• Selected passage:

══════

The Consultant
John Rogers
Education
Entomology
Ph.D. in Entomology, Clemson University, South Carolina, USA, 1986 (Fulbright Ph.D. Scholar)
M.Agr.Sc. in Entomology, Univ of Queensland, Australia, 1975
B.Agr.Sc. (First Class Honours) in Entomology, University of Queensland, Australia, 1972
Psychology
B.Sc. in Psychology, University of Southern Queensland, 2000
Professional Development
Myers Briggs Personality Type Indicator Accreditation, 1991
Team Building Accreditation, 1992
MBTI Expanded Analysis Report Accreditation, 2000
Skill Set
Over the last 35 years, Dr Rogers has focused on the development of minimal-impact insect-pest management systems for tropical and sub-tropical broadacre and horticultural crops, in Australia and internationally. His R&D activities have included insect ecology, pest damage assessment, plant resistance, pheromones, and the evaluation and use of pesticides and biopesticides. Recently, he has been involved in the development of methods for assessing the naturalisation potential of GM crops.
Special emphasis has been given to the development and management of major multi-disciplinary pest-management projects. This has included involvement with non-government organisations and international funding agencies. During this career, Dr Rogers had collaborated with most other agricultural science disciplines, and this gives him a broad appreciation of key issues and research agendas across a wide span of agricultural disciplines, and most especially in the area of crop protection.
Since 1990, Dr Rogers has been actively involved in research program review and planning activities. He has been a member of industry panels to review the R, D & E priorities for crop protection and recommend priorities for future research. Over the same period, he has designed and facilitated technical planning-and-review workshops on a range of pest management topics. During 2006, he coordinated the review of science quality in a major Australian State Department of Primary Industries.
Dr Rogers has been involved in the application of psychological inventories on cognitive styles to foster improvement of the quality of scientific publications, and to promote team-effectiveness and communication in scientific work teams.
New methods for assessing naturalisation potential and weediness risk of GM crops. Dr Rogers led a multi-disciplinary team that developed and published improved methods for assessing the naturalisation potential and weediness risk of genetically modified crops. With assistance from soil science and GIS specialists, Dr Rogers combined CLIMEX modelling with soil and land-use data to provide detailed assessments of the naturalisation potential and weediness risk for GM cotton in Australia .
Project leader of ACIAR Project ‘Management of white grubs in peanut-cropping systems in Asia and Australia ’. This project linked peanut white-grub researchers in Queensland with scientists at Jaipur, India and at the CGIAR centre, ICRISAT. The project focussed on the application of sound biological knowledge to development of low-impact pest-management programs in Queensland and India. Dr Rogers ’ publications from this project include four papers recently published in major international journals. As well as managing the scientific program, Dr Rogers managed all financial, resource, personnel management, and reporting processes.
Queensland Government Strategic Initiative ‘Supporting Green Industries ’. While a Principal Scientist with QDPI, Dr Rogers conceived, developed, and implemented this program to initiate strategic research innovations against key insect pests of grain, cotton and horticultural crops in Queensland in response to a national control crisis for Helicoverpa species. He managed the development and integration of major projects and facilities on biopesticides, chemical ecology, and insect behaviour, including the financial, resource and personnel management processes.
For 6 years, Dr Rogers was as an Editor and an Editorial Board Member for the Journal of the Australian Entomological Society.

══════

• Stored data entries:

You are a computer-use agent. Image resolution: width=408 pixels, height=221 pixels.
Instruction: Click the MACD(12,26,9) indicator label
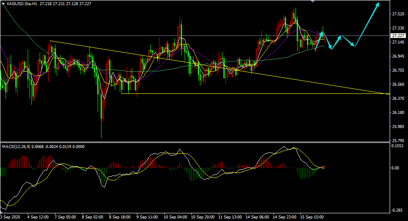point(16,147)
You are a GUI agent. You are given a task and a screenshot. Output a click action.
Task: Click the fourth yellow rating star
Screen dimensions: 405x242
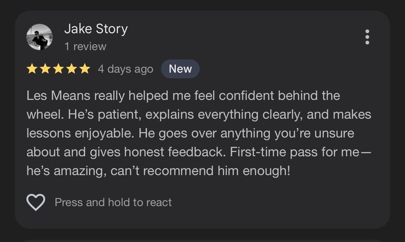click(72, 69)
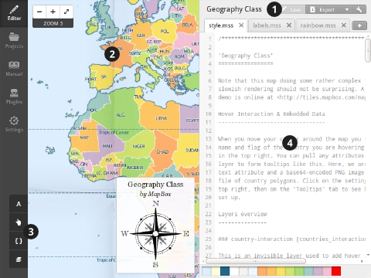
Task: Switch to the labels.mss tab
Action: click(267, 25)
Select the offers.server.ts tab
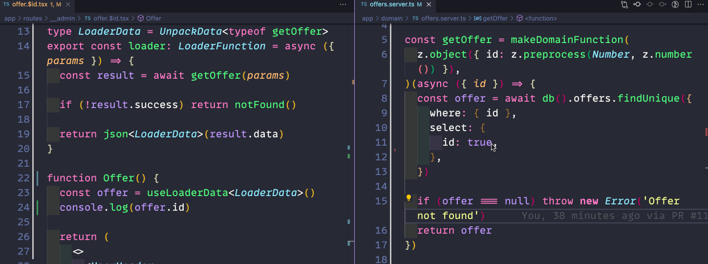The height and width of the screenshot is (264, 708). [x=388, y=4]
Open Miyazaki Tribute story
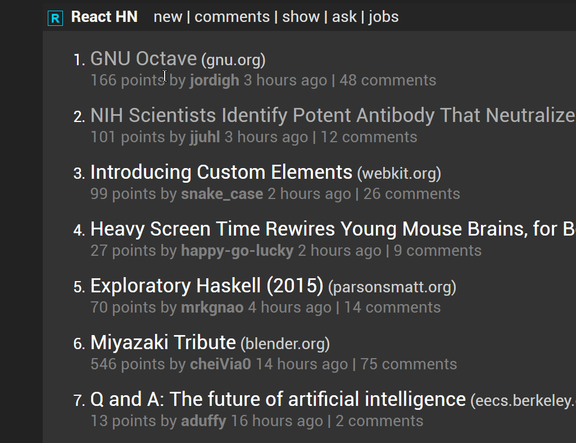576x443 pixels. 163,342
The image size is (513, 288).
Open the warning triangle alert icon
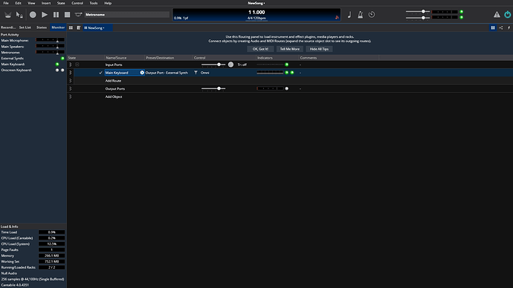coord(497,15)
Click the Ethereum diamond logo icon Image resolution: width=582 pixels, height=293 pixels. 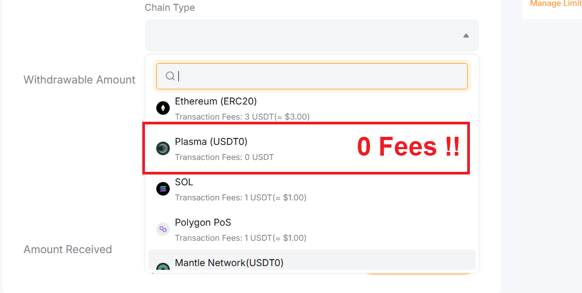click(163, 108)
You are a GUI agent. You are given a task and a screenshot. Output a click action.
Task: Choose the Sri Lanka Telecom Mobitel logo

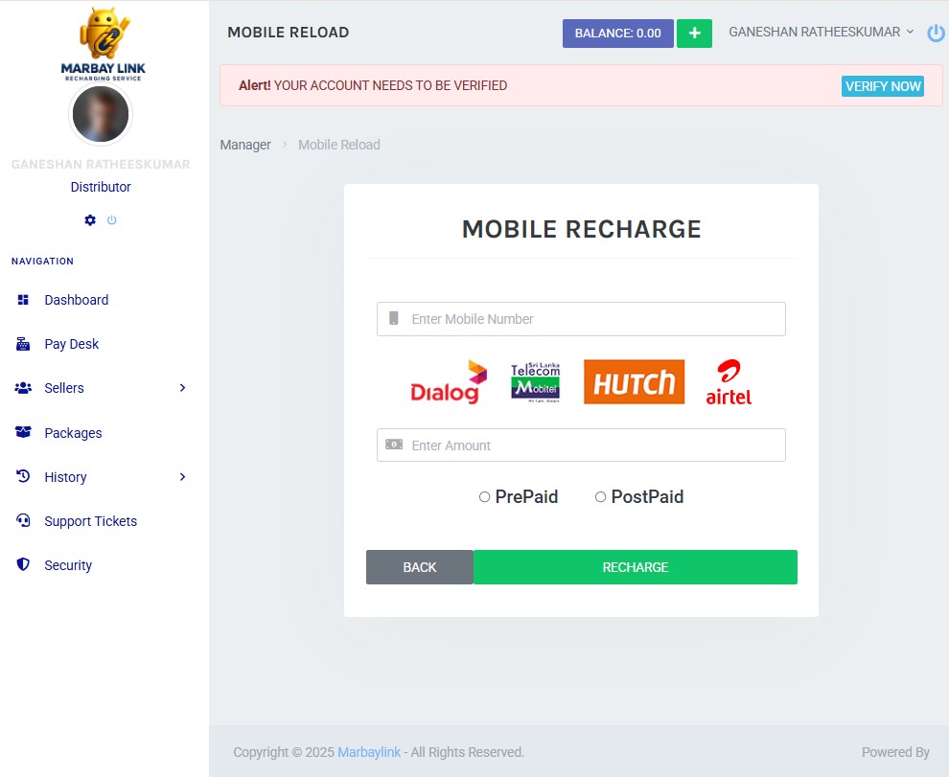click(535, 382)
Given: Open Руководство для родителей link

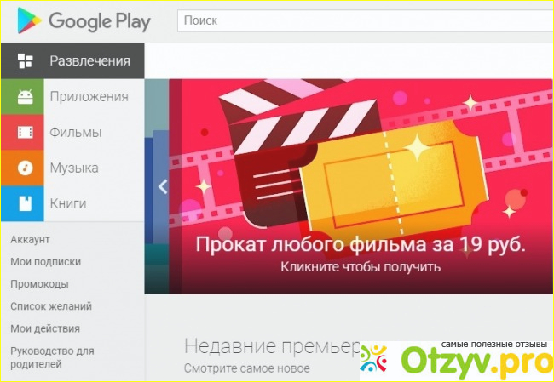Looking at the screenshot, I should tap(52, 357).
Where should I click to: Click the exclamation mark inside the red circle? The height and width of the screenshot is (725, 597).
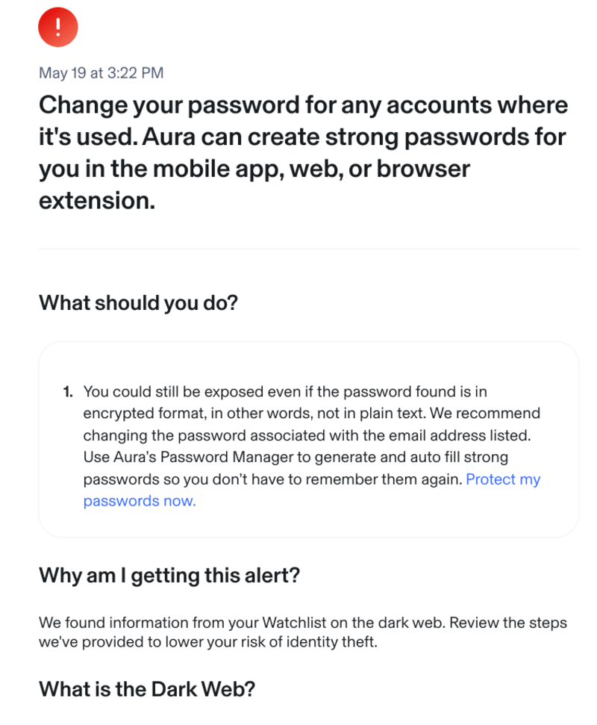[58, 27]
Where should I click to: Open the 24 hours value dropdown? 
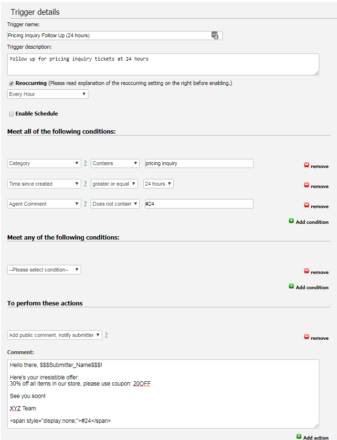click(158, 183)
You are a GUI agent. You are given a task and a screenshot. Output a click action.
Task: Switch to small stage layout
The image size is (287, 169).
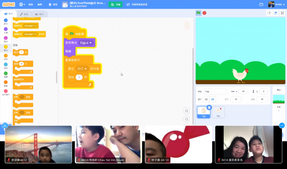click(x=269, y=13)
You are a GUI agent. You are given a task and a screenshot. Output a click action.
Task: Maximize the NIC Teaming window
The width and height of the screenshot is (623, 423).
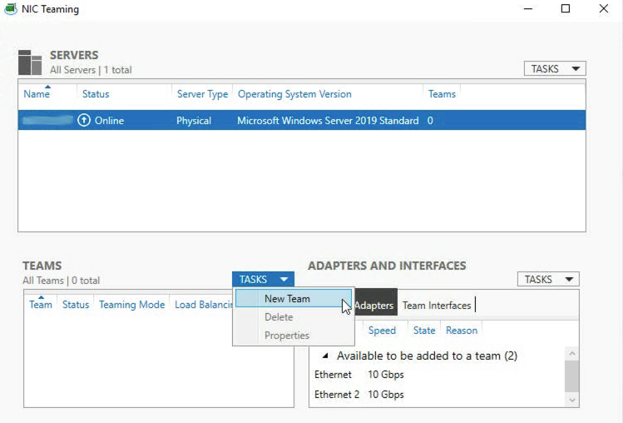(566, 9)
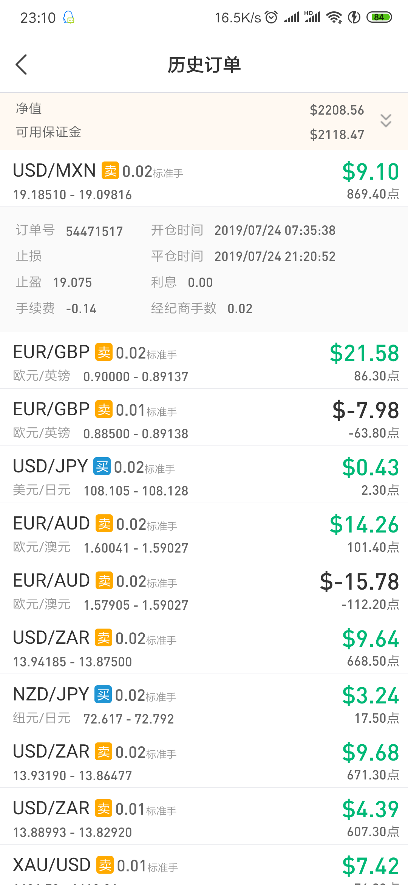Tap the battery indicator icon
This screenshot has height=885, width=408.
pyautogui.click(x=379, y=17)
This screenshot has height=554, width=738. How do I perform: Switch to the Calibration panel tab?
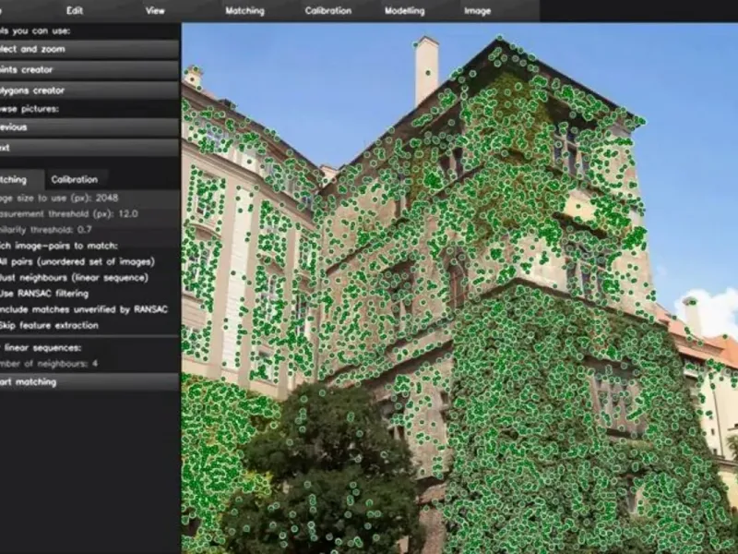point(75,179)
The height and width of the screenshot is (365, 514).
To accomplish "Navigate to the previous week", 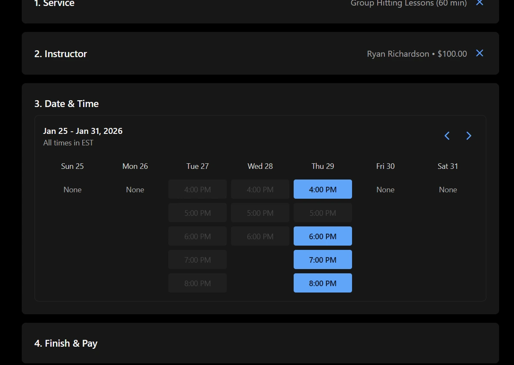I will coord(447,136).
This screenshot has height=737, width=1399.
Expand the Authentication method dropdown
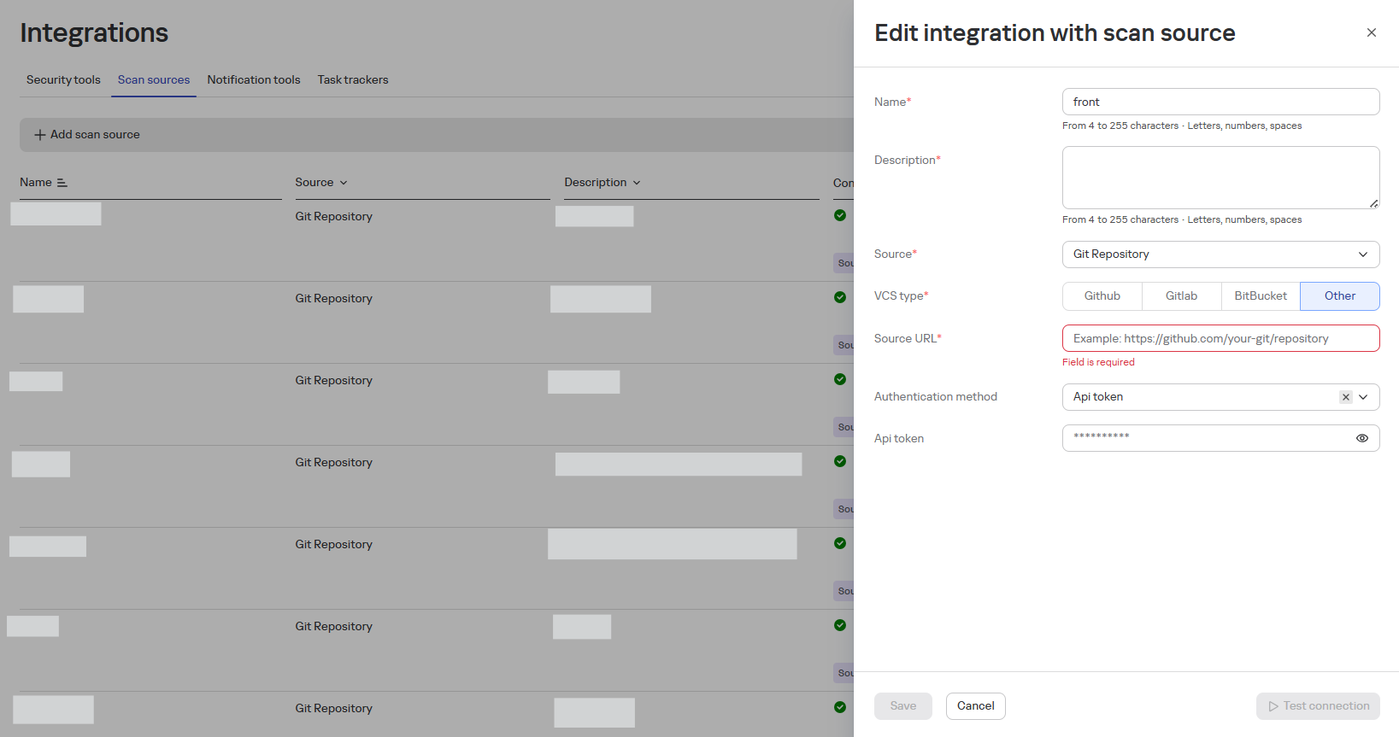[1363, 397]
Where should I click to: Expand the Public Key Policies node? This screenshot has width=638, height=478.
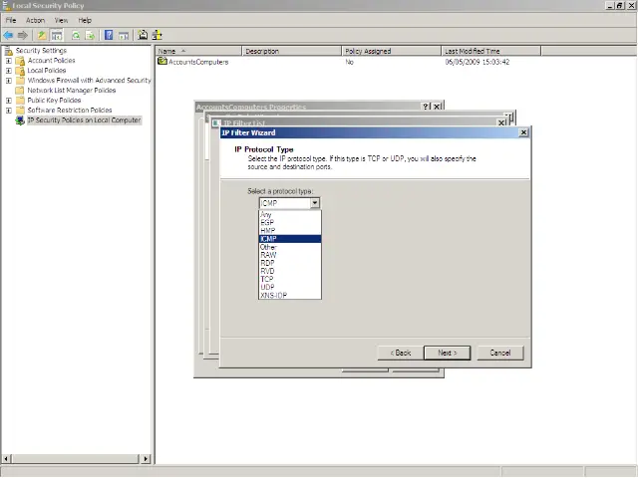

══════

• Work task: Please extract the portion of the consultant profile starting at "Since 1990, Dr" and ending at "of Primary Industries.". The listing has no connection to the consultant profile.

• Expected answer:
Since 1990, Dr Rogers has been actively involved in research program review and planning activities. He has been a member of industry panels to review the R, D & E priorities for crop protection and recommend priorities for future research. Over the same period, he has designed and facilitated technical planning-and-review workshops on a range of pest management topics. During 2006, he coordinated the review of science quality in a major Australian State Department of Primary Industries.